Jika beban kerja sebagai wakil menteri begitu tinggi, maka mengapa masih dirangkap dengan posisi komisaris?
Apakah jabatan komisaris hanya menjadi bentuk
political reward
atau bahkan rente politik yang dikemas secara legalistik?
Rangkap jabatan wakil menteri
sebagai komisaris juga memperlihatkan kecenderungan politisasi jabatan publik. Banyak dari nama-nama wamen yang merangkap adalah figur partai atau orang dekat lingkar kekuasaan.
Dalam jangka panjang, praktik semacam ini berpotensi merusak kepercayaan publik terhadap meritokrasi dalam birokrasi dan memperdalam kesan bahwa jabatan publik lebih sebagai alat akomodasi politik daripada fungsi pelayanan.
Dalam sistem demokrasi modern, etika jabatan publik harus lebih tinggi dari sekadar formalitas hukum.
Presiden dan jajaran Istana sepatutnya menunjukkan
political leadership
dengan memastikan semua pejabat publik – termasuk wakil menteri – menjalankan tugas secara penuh, fokus, dan bebas dari konflik kepentingan.
Putusan MK Nomor 21/PUU-XXIII/2025 adalah pengingat penting bahwa tata kelola pemerintahan tidak bisa dijalankan dengan akal-akalan legalistik.

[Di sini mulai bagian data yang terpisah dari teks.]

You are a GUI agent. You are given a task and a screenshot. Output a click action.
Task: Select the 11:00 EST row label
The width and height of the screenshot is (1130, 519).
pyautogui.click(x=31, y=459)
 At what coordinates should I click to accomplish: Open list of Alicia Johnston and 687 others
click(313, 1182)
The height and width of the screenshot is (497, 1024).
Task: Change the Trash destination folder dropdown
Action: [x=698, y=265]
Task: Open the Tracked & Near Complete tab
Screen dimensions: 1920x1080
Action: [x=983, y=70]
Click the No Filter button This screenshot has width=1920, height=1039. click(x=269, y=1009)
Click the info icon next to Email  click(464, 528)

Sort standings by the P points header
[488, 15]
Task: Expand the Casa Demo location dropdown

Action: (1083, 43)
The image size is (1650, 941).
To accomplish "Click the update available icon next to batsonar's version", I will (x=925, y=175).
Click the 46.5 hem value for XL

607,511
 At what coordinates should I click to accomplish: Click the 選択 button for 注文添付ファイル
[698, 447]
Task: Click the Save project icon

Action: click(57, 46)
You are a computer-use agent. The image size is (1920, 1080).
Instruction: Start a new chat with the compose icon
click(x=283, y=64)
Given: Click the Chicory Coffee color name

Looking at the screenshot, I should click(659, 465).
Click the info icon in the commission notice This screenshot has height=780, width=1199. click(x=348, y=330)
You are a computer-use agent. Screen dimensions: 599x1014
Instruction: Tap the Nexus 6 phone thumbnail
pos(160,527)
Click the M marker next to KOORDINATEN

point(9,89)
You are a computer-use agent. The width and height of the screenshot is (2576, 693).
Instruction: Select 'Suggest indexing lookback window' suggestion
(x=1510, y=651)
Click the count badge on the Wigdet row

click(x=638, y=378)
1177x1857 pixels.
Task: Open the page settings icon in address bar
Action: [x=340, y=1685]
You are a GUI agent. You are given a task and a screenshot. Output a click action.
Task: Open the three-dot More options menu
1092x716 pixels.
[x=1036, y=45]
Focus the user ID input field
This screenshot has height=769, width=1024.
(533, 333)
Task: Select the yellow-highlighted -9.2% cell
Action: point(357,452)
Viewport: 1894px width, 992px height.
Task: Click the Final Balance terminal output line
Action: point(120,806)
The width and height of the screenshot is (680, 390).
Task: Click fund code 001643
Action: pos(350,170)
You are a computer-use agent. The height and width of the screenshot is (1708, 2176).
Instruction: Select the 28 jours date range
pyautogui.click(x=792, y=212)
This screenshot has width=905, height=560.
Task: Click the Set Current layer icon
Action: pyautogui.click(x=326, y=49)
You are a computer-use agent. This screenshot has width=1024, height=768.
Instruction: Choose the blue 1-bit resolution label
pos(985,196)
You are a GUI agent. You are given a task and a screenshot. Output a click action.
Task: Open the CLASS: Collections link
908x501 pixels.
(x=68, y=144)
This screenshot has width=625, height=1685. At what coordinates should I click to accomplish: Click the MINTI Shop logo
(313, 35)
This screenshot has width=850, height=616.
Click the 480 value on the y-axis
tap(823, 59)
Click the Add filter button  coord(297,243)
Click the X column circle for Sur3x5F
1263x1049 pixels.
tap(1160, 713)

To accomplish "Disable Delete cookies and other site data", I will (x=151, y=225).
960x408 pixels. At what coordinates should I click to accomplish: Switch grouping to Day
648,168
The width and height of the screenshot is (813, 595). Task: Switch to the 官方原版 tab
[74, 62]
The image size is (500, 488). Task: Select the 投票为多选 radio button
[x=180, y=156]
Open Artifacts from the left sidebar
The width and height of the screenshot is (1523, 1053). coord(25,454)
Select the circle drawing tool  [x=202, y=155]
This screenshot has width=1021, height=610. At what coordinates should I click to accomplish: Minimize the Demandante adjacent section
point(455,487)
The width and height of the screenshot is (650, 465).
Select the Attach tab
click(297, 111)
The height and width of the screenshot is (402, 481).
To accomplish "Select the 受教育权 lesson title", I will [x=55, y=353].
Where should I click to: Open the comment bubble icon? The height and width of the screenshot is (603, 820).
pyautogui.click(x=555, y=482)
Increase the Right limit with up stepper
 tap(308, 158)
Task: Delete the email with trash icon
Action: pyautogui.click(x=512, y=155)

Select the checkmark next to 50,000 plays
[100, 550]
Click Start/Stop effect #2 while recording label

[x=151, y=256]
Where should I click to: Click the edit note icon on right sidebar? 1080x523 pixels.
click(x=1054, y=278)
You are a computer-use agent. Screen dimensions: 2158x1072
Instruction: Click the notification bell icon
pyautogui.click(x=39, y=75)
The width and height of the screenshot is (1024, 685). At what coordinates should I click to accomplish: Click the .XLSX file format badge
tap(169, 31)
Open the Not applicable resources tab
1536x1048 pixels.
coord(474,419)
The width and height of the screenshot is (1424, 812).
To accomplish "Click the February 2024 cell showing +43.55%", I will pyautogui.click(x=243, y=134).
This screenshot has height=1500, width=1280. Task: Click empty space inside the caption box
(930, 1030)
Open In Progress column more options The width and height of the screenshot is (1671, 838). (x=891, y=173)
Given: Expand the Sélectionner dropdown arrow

Semua pejabat publik, termasuk presiden dan para menterinya, wajib tunduk pada konstitusi dan semangat reformasi birokrasi. Kita tak boleh membiarkan praktik rangkap jabatan terus berlangsung atas nama efisiensi atau loyalitas politik.
Etika, efektivitas, dan konstitusionalitas adalah tiga pilar yang seharusnya menuntun setiap kebijakan publik. Dan dalam konteks ini, ketiganya sudah cukup menjadi alasan bahwa wakil menteri tidak boleh rangkap jabatan sebagai komisaris BUMN.
Kini saatnya pemerintah menunjukkan komitmen nyata pada tata kelola yang bersih dan profesional. Sebab kalau tidak, publik punya hak untuk bertanya: siapa sesungguhnya yang sedang dilayani—negara, partai, atau kepentingan pribadi?